No obstante, el Dr Guzmán afirma que “el cannabis no puede ser considerado la poción mágica”. Tiene propiedades terapéuticas muy importantes; pero también efectos negativos. Como en todo estudio serio, se ha confeccionado una lista sobre el balance entre los aspectos positivos y los negativos. Los efectos no deseados están relacionados con la psicoactividad del THC. Sin embargo, esta adversidad es muy bien tolerada por los pacientes. Por otra parte, se sabe a ciencia cierta que el cannabis apenas tiene toxicidad. Nunca se han reportado episodios de sobredosis ni muertes como consecuencia del uso del cannabis. Por otra parte, el efecto psicoactivo del THC se puede regular e incluso suprimir con plantas que contengan altas concentraciones de CBD.

El cannabis es una planta no neurotóxica. Es decir: no daña las neuronas. Algo que no puede decirse de sustancia legales como el alcohol y el tabaco. En este sentido no está de más recordar las palabras dichas por el profesor Guzmán en una entrevista.

“Vivimos en un mundo condicionado por eventos históricos. guerras de mafias e intereses económicos donde drogas neurotóxicas como el alcohol y el tabaco se han hecho legales. Es una pena que una planta con tantas propiedades y efectos terapéuticos como el cannabis sea criminalizada de esta manera”.

Desde luego, no se puede tener más razón. Hay que ser de mente muy obtusa para prohibir el cannabis en países donde el alcohol y el tabaco son legales.

Cristina Sánchez

No podemos cerrar esta lista de eminencias sin mencionar a la doctora Cristina Sánchez: investigadora y profesora de bioquímica de la Universidad Complutense de Madrid (España). Sus estudios se han centrado, sobre todo, en el uso del cannabis como terapia contra el cáncer.

Tras más de 15 años investigando sobre los efectos antitumorales de los cannabinoides, su trabajo ha experimentado una gran difusión desde su exposición sobre la teoría del suicidio de las células tumorales; fenómeno conocido como apoptosis. Vamos a extraer algunos retazos de su última entrevista.

Pregunta – ¿Qué ratio de THC: CBD es mejor para el tratamiento del cáncer?

Cristina Sánchez – No existen evidencias demostrada de que el cannabis cure el cáncer. Pero las investigaciones realizadas en laboratorio parecen indicar que sí.

Aunque se ha hablado mucho de las variedades de cannabis con ratio 1:1 de THC y CBD, lo cierto es que cada paciente puede necesitar un ratio diferente y, además, cada cáncer es diferente. En casos de glabiostoma es mejor un ratio superior de THC. En casos de cáncer de mama es mejor un ratio superior de CBD.

P – ¿La existencia de receptores de cannabinoides implica que se puede destruír esa célula exponiéndola a cannabinoides?

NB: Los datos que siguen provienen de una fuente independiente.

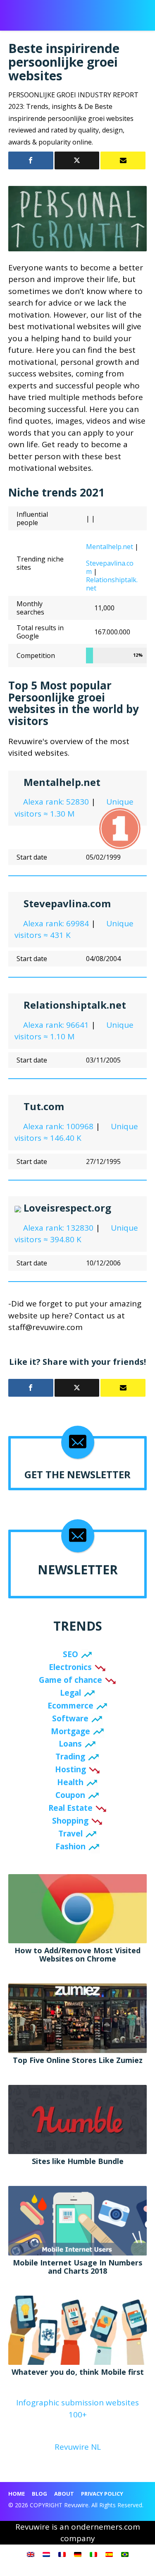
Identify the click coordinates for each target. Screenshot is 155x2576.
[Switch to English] (30, 2554)
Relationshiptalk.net (112, 584)
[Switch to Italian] (93, 2554)
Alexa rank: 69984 (55, 923)
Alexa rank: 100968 (57, 1126)
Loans (70, 1743)
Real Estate (70, 1807)
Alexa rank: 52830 (55, 801)
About (64, 2493)
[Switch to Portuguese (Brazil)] (125, 2554)
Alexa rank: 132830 (57, 1227)
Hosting (70, 1769)
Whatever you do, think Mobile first (78, 2372)
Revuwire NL (78, 2446)
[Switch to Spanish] (109, 2554)
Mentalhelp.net (109, 546)
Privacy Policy (102, 2493)
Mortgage (70, 1731)
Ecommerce (70, 1705)
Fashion (70, 1846)
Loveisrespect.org (67, 1208)
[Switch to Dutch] (46, 2554)
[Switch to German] (78, 2554)
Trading (70, 1756)
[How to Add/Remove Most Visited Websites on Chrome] (77, 1908)
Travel (70, 1833)
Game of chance (70, 1680)
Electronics (70, 1667)
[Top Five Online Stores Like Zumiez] (77, 2017)
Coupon (70, 1795)
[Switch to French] (62, 2554)
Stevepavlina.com (110, 567)
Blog (39, 2493)
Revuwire (43, 11)
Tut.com (44, 1106)
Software (70, 1718)
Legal (70, 1692)
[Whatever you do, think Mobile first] (77, 2329)
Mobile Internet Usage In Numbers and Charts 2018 (77, 2267)
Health (70, 1782)
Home (16, 2493)
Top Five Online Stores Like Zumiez (78, 2060)
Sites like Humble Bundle (78, 2161)
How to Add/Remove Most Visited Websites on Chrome (77, 1954)
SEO (70, 1654)
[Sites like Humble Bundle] (77, 2118)
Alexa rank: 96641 (55, 1024)
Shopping (70, 1820)
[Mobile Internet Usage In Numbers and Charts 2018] (77, 2220)
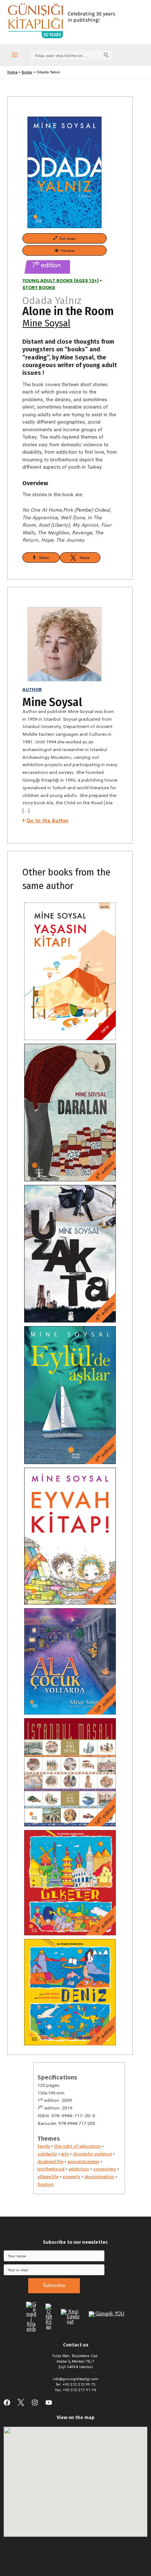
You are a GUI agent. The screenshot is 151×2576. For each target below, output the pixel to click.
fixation (45, 2184)
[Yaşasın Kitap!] (70, 971)
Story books (38, 287)
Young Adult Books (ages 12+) (60, 280)
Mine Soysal (46, 323)
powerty (71, 2176)
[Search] (106, 55)
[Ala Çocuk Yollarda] (70, 1661)
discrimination (99, 2176)
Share (42, 557)
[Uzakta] (70, 1253)
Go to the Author (47, 820)
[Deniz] (70, 1992)
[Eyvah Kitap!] (70, 1536)
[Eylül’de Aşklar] (70, 1395)
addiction (79, 2169)
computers (104, 2169)
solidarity (47, 2154)
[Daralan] (70, 1112)
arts (65, 2154)
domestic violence (92, 2154)
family (43, 2146)
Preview (67, 250)
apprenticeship (83, 2161)
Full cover (66, 238)
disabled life (50, 2161)
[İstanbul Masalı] (70, 1772)
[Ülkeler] (70, 1882)
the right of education (77, 2146)
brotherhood (51, 2169)
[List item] (7, 2402)
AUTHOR (32, 689)
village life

CS – No siempre. Pero sí en determinados casos. Por ejemplo, en el cáncer de mama las células tumorales tienen abundantes receptores CB1 y CB2, mientras que las demás células no hay evidencia del receptor CB2. La existencia de este receptor en las células malignas parece ser la causa de que se suiciden. Sin embargo, también hay otros casos como los neuroblastomas (tumores en las células nerviosas) que solo tienen receptores CB1 y se mueren con la presencia de cannabinoides. Mientras que las neuronas, que también tienen receptores CB1, no mueren por efecto de los cannabinoides. Es decir, la existencia de receptores no garantiza que los cannabinoides maten la célula.

Con esta entrevista finalizamos el reportaje sobre el CBD. No obstante, pensamos que aún quedan muchos estudios que realizar. Y para ello, es importante actualizar la actual legislación en materia de cannabis. Contar en España con dos de las mayores eminencias en este sector es un motivo de orgullo y esperanza para seguir adelante.